Il est des livres qui ne se lisent pas, mais qui se traversent, comme un désert où chaque pas brûle les pieds. Ainsi parlait Zarathoustra appartient à cette catégorie rare d’œuvres qui ne racontent pas, mais prophétisent, qui n’enseignent pas, mais bouleversent. Ce n’est pas un traité, ce n’est pas un roman, ce n’est même pas un poème : c’est un cri. Un cri lancé au visage des faibles, des tièdes, des conformistes et des petits esprits qui cherchent un maître à suivre.
Zarathoustra descend de la montagne, mais pas comme Moïse avec ses tables gravées du doigt de Dieu. Lui vient briser les tables, fracasser les idoles, dynamiter chaque pilier sur lequel repose l’homme du ressentiment. Il annonce l’avènement du Surhomme, ce créateur de valeurs qui ne subit plus le monde mais l’engendre. L’homme est un pont, un passage, une matière brute à façonner. Rien n’est donné, tout est à conquérir.
Et pourtant, derrière cette grandeur, une faille.
Car Nietzsche, dans sa volonté de pulvériser les anciennes valeurs, finit parfois par abattre sans reconstruire. Ainsi parlait Zarathoustra proclame la mort de Dieu, mais à quel prix ? Dans sa haine de la morale chrétienne, il oublie que celle-ci, malgré ses mensonges, a produit des cathédrales, des fresques de Fra Angelico, la Divine Comédie et l’Hymne à la Joie. Si Dieu est mort, alors qui chantera ? Qui sculptera ? Qui osera rêver encore ? Zarathoustra veut brûler Rome pour bâtir une cité nouvelle, mais laisse-t-il autre chose que des cendres ?
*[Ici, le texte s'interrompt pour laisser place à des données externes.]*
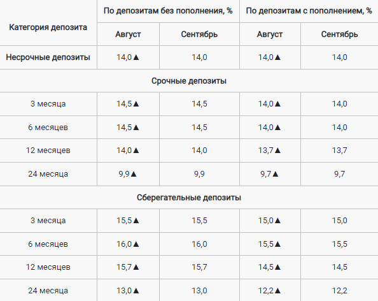Click the first 'Август' column header
The width and height of the screenshot is (378, 301).
[x=128, y=34]
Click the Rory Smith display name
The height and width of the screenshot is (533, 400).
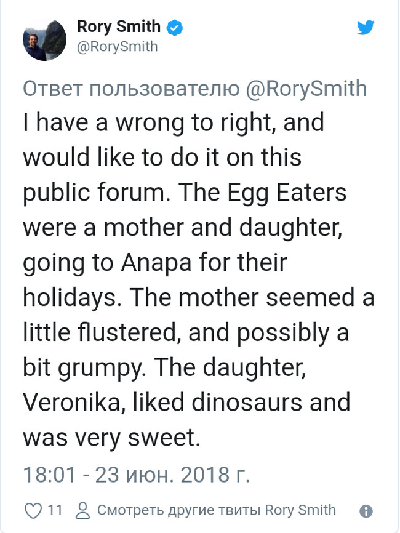pos(119,26)
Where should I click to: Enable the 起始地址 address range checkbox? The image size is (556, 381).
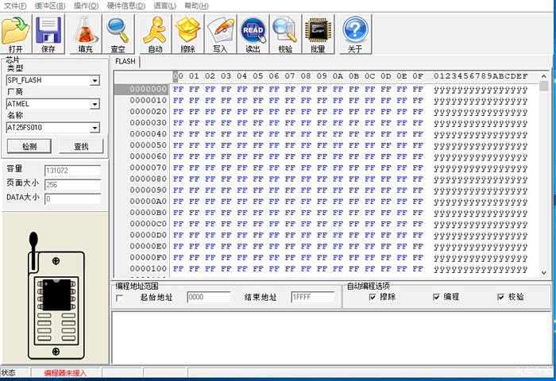120,298
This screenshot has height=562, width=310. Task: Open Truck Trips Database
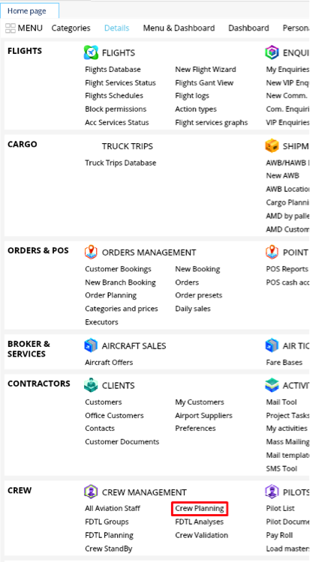coord(121,163)
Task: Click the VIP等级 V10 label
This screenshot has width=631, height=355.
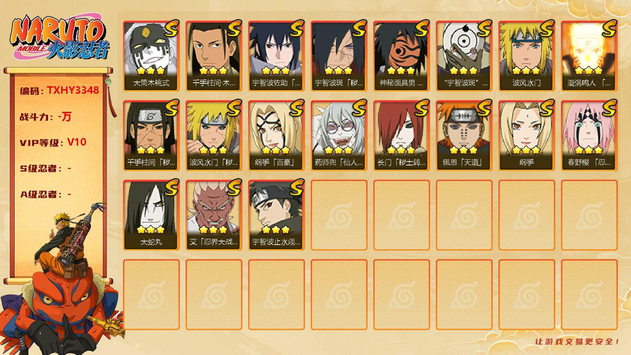Action: tap(53, 142)
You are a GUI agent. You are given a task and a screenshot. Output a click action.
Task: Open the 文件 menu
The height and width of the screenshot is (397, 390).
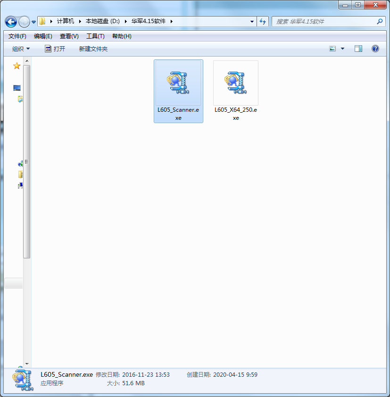(x=17, y=36)
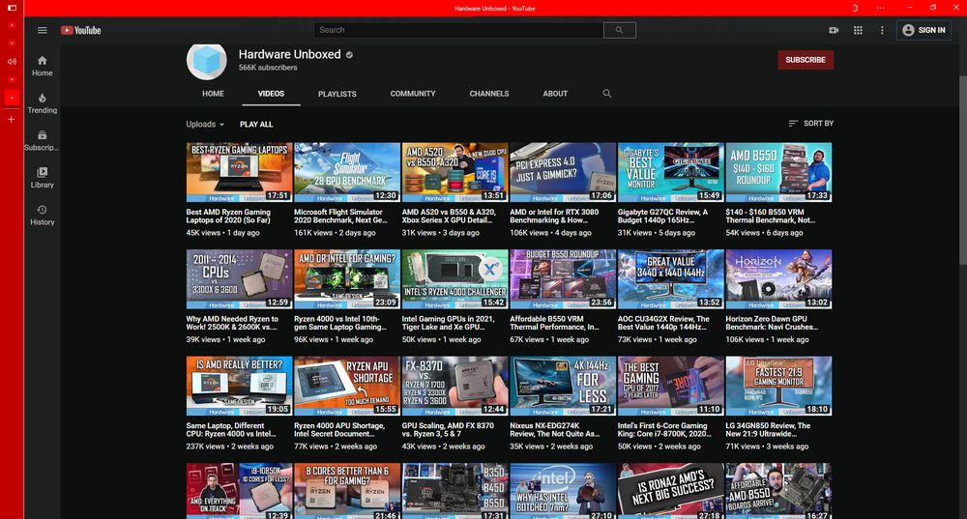
Task: Click the YouTube logo
Action: point(81,30)
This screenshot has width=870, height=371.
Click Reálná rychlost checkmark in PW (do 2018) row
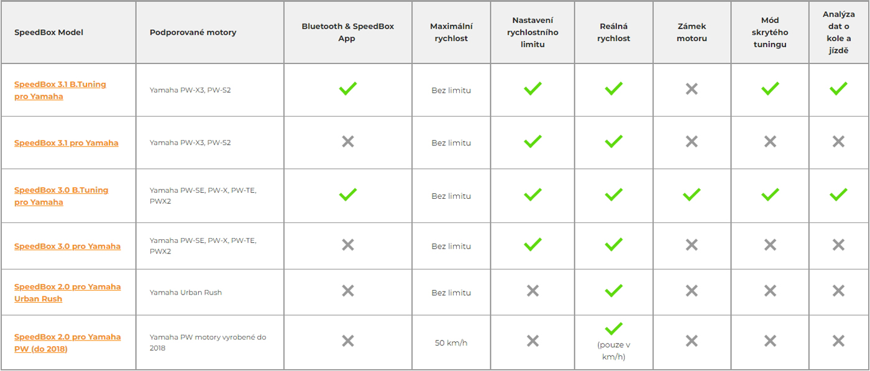[x=613, y=328]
Prenons un contre-exemple : Dante, dans sa Commedia, parcourt lui aussi un chemin de transformation. Mais son voyage, bien que semé d’angoisses et de ténèbres, aboutit à une lumière, à un sens. Zarathoustra, lui, proclame une ascension, mais où est son sommet ? Il danse, il rit, il méprise la masse, mais son Surhomme ne reste qu’un concept, une figure absente, un idéal non incarné. Ce que Dante réalise en traversant l’Enfer et le Purgatoire, Zarathoustra l’annonce sans jamais nous montrer le passage.
Et que dire du style ? Oui, la langue est fulgurante. Oui, chaque phrase claque comme un fouet sur le dos des âmes faibles. Mais cette prose prophétique, ce torrent de visions, finit parfois par se perdre dans son propre tourbillon. Il y a du grandiose, mais il y a aussi de l’emphase, une ivresse du verbe qui tourne parfois au soliloque hermétique. Nietzsche veut rivaliser avec les évangiles, mais à trop vouloir être un poète, il frôle parfois l’obscurité creuse.
Enfin, un point crucial : Zarathoustra méprise les foules, mais peut-on bâtir une nouvelle civilisation sans elles ? Peut-on créer une grande culture sans transmission ? Toute l’histoire de l’humanité montre que la grandeur ne surgit pas du mépris, mais de l’exigence collective. Ce n’est pas en crachant sur les hommes qu’on élève des temples. L’Italie de la Renaissance fut une époque de princes et de marchands, de génies et de mécènes, d’aristocrates et d’artisans. Pas une ère de surhommes isolés.